Cómo capear la crisis en Sanfermines

 

GRATIS TOTAL

 

 

         La fórmula más obvia para pasar unas buenas fiestas gastando lo menos posible es acudir a los festejos gratuitos que organiza el Ayuntamiento. Aclaremos que son gratuitos para los forasteros y los indígenas que defrauden sistemáticamente al fisco municipal, para los demás vecinos son sólo relativamente gratuitos porque los hemos pagado por anticipado con nuestros impuestos. Pero a nuestros efectos vamos a darlos por gratuitos porque no nos van a pedir desembolsar más dinero por acudir y por ello nos van a resultar casi indoloros. Desde luego resulta más recomendable, dado nuestro propósito ahorrador, disfrutar unos espectáculos que ya tenemos pagados, lo queramos o no, que huir de Pamplona como hacen algunos y gastar en otros lares.

 

         Los Sanfermines, en cuanto a lo que aquí nos ocupa, tienen una gran ventaja y una gran desventaja. La ventaja es que hay un enorme número de actos gratuitos a los que uno puede acudir no sólo de la mañana a la noche, sino incluso de la mañana a la mañana del día siguiente. No es exagerado decir que la fiesta, incluso en cuanto a actos que no cobran entrada, dura las veinticuatro horas del día. Ya desde el primer acto oficial de las fiestas podemos empezar a gozar gratis. No hay que pagar nada por ver el chupinazo sea en la propia Plaza Consistorial, sea por la tele en una pantalla gigante o enana en la calle o en cualquier bar, y tampoco si lo vemos en casa. Tampoco hay que hacer ningún desembolso por ver el festival folclórico de la Plaza de los Fueros, todas las salidas de la Comparsa de Gigantes y Cabezudos, el simulacro del extinto Riau-Riau, las Vísperas, los fuegos artificiales, los alardes de gaiteros y txistularis, las verbenas y conciertos, ni siquiera el encierro. Sin pagar un euro se puede bailar delante o detrás de las charangas de las peñas o de otras bandas de música, se pueden ver la procesión de San Fermín, la Octava, el encierrillo, el toro de fuego, el desfile de las mulillas, las becerradas matinales, el deporte rural, los festivales de jotas y bertsolaris, las dianas, la feria de ganado, el Pobre de Mí y alguna cosa más. También son gratis espectáculos que no organiza el Ayuntamiento sino otras entidades como el Struendo o Gora Iruñea o las televisiones locales con sus platós en la calle.

 

         Por supuesto, es gratis el ambiente, esa cosa indefinible que está por todas partes protagonizada por visitantes y lugareños. Los visitantes nos observan a los indígenas y nuestro típico atuendo festivo, que tratan torpemente de imitar. Los nativos observamos a los forasteros y su inequívoco aspecto de forasteros por mucho que lo traten de disimular, y también nos observamos los unos a los otros, quién viene y quién va, y sobre todo con quién viene o con quién va. Recorremos las calles para ver dónde está el ambiente y poder quejarnos de los lugares donde hay demasiada gente y agobian y de los lugares donde hay demasiado poca y aburren. Comprobamos las novedades, los bares que han abierto y los que han cerrado, los puestos de venta, los músicos callejeros y las estatuas humanas, y toda esta contemplación del ambiente también es gratis.

 

         La gran desventaja de los Sanfermines es que hay mucho que mirar sin daño para la cartera y en cambio poco o nada que comer y beber de balde.

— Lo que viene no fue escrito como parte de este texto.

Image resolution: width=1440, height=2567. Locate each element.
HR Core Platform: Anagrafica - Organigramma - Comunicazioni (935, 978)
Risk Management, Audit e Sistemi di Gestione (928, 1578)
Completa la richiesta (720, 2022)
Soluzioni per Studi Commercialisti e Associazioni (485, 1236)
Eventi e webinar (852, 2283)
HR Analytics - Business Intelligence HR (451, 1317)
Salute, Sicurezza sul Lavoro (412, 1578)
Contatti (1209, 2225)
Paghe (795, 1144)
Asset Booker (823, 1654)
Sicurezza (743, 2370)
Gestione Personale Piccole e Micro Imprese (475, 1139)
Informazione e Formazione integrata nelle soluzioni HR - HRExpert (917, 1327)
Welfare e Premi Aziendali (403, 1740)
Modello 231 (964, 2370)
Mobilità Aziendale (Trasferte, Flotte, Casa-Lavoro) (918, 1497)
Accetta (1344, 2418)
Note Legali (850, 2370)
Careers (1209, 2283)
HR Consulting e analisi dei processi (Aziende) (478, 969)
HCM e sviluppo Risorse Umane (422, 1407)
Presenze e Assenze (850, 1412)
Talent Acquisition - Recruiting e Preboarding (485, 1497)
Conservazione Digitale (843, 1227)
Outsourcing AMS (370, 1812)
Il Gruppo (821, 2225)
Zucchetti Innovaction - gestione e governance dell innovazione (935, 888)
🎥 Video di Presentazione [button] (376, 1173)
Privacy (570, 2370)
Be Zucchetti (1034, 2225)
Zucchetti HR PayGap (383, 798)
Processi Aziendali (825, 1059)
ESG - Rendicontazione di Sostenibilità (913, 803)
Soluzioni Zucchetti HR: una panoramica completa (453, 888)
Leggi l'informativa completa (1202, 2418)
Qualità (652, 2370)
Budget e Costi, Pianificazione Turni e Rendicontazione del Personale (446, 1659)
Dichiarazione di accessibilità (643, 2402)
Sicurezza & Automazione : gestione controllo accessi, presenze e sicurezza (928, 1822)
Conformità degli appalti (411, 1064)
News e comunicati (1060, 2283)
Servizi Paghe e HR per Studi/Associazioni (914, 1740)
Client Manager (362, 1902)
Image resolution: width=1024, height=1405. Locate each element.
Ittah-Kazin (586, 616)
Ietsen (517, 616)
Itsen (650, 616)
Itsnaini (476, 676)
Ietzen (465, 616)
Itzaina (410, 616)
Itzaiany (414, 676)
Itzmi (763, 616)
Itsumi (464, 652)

Otras fiestas patronales contienen abundantes oportunidades de catar, sin ningún esfuerzo presupuestario personal, paellas y cocidos populares, calderetes populares, chistorradas, empanadas y tortillas populares, sangrías colectivas, degustaciones de vino y sidra y un largo etcétera de actos en la calle donde es el erario público el que se hace cargo de la manduca y el bebercio y donde, si te descuidas, incluso quieren batir algún record de comensales y animan la participación todo lo que pueden. Hasta tal punto es tan normal que existe una página web (www.comerporlapatilla.com) que ofrece información suficiente como para patearse toda la piel de toro de fiesta en fiesta papeando de gorra. En Pamplona por San Fermín, no. Aquí el condumio sólido y líquido siempre corre por cuenta particular. El panem et circenses de los romanos (pan y circus dicen algunas víctimas del declive de la cultura clásica) se queda sólo en circenses. Así que para acompañar debidamente las actividades recreativas (sin comer y beber en abundancia toda fiesta deviene light, descafeinada, desnatada, desaborida) o hay que gastar pasta, o bien hay que imaginar soluciones alternativas.